John Calvin Commentary 1 John 2:24

John Calvin Commentary

1 John 2:24

1509–1564
Protestant
John Calvin
John Calvin

John Calvin Commentary

1 John 2:24

1509–1564
Protestant
SCRIPTURE

"As for you, let that abide in you which ye heard from the beginning. If that which ye heard from the beginning abide in you, ye also shall abide in the Son, and in the Father." — 1 John 2:24 (ASV)

Let that therefore abide in you. He adds an exhortation to the previous doctrine; and to give it more weight, he points out the fruit they would receive from obedience. He then exhorts them to persevere in the faith, so that they might retain fixed in their hearts what they had learned.

But when he says, from the beginning, he does not mean that antiquity alone was sufficient to prove any doctrine true. Instead, as he has already shown that they had been rightly instructed in the pure gospel of Christ, he concludes that they should rightly continue in it. And this order should be especially noted; for if we were unwilling to depart from that doctrine which we have once embraced, whatever it might be, this would not be perseverance, but perverse obstinacy. Therefore, discernment should be exercised, so that a reason for our faith may be made evident from God’s word; then inflexible perseverance should follow.
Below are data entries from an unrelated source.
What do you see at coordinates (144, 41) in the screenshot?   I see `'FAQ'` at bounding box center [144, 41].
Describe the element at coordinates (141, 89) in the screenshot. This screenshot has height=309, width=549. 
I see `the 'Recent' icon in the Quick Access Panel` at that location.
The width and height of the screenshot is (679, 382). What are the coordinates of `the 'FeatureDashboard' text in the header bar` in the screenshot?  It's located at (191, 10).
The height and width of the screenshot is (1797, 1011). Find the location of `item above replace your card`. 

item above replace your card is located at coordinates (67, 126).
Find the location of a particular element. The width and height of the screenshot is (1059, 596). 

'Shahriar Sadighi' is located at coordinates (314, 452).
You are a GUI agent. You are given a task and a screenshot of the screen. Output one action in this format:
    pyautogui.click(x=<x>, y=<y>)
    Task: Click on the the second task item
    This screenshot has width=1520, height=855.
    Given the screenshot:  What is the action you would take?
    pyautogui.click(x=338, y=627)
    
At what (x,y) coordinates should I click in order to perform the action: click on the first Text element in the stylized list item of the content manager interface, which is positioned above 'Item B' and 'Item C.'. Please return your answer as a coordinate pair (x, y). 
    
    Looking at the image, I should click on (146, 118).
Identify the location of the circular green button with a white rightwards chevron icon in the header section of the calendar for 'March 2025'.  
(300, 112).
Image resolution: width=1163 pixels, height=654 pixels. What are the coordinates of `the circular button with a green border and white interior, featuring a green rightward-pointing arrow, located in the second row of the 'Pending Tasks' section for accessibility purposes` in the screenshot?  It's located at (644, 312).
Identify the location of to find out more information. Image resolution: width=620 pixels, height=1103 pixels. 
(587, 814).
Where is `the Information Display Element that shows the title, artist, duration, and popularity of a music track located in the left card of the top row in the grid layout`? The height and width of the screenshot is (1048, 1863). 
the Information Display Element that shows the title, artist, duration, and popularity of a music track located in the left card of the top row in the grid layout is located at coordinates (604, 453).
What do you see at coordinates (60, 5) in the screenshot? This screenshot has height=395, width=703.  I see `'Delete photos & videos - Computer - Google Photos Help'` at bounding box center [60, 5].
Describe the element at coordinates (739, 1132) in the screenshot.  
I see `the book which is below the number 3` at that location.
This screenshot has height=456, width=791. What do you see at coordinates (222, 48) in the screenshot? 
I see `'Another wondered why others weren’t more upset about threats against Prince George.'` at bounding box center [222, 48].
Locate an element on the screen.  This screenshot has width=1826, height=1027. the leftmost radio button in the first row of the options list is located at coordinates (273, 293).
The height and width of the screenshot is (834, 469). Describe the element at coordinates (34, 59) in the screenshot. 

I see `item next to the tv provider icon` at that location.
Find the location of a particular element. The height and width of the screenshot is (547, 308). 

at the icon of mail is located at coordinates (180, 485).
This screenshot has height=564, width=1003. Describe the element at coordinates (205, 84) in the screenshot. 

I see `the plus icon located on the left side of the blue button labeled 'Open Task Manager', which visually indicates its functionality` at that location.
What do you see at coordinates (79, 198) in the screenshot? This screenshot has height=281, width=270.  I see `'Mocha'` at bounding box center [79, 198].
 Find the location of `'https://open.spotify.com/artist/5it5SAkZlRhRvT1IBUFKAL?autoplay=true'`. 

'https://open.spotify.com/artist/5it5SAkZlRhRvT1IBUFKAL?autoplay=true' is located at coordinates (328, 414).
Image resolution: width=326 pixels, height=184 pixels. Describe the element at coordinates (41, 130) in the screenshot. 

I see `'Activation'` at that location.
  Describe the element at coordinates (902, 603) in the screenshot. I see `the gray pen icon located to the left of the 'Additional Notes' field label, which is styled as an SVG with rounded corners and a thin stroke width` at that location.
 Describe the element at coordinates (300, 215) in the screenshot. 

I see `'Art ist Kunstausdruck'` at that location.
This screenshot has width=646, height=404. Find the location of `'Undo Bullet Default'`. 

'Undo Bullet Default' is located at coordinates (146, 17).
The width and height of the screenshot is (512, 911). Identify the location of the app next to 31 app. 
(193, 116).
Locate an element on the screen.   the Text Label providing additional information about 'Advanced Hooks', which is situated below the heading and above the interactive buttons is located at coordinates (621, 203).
The Papists boast of a beginning because they have absorbed their superstitions from childhood. Under this pretense, they allow themselves obstinately to reject the plain truth. Such perverseness shows us that we should always begin with the certainty of truth.

In that which you have heard. Here is the fruit of perseverance: that they in whom God’s truth remains, remain in God. From this we learn what we are to seek in every truth pertaining to religion. Therefore, he makes the greatest proficiency who makes such progress as to cleave wholly to God. But he in whom the Father does not dwell through his Son is altogether vain and empty, whatever knowledge he might possess. Moreover, this is the highest praise of sound doctrine: that it unites us to God, and that in it is found whatever pertains to the real fruition of God.

Finally, he reminds us that it is real happiness when God dwells in us. The words he uses are ambiguous. They may be rendered, This is the promise which he has promised to us, even eternal life. You may, however, adopt either of these renderings, for the meaning is still the same. The sum of what is said is that we cannot live otherwise than by nourishing to the end the seed of life sown in our hearts. John greatly insists on this point: that not only the beginning of a blessed life is to be found in the knowledge of Christ, but also its perfection. But no repetition of it can be too much, since it is well known that it has always been a cause of ruin for people when, not content with Christ, they have had a craving to wander beyond the simple doctrine of the gospel.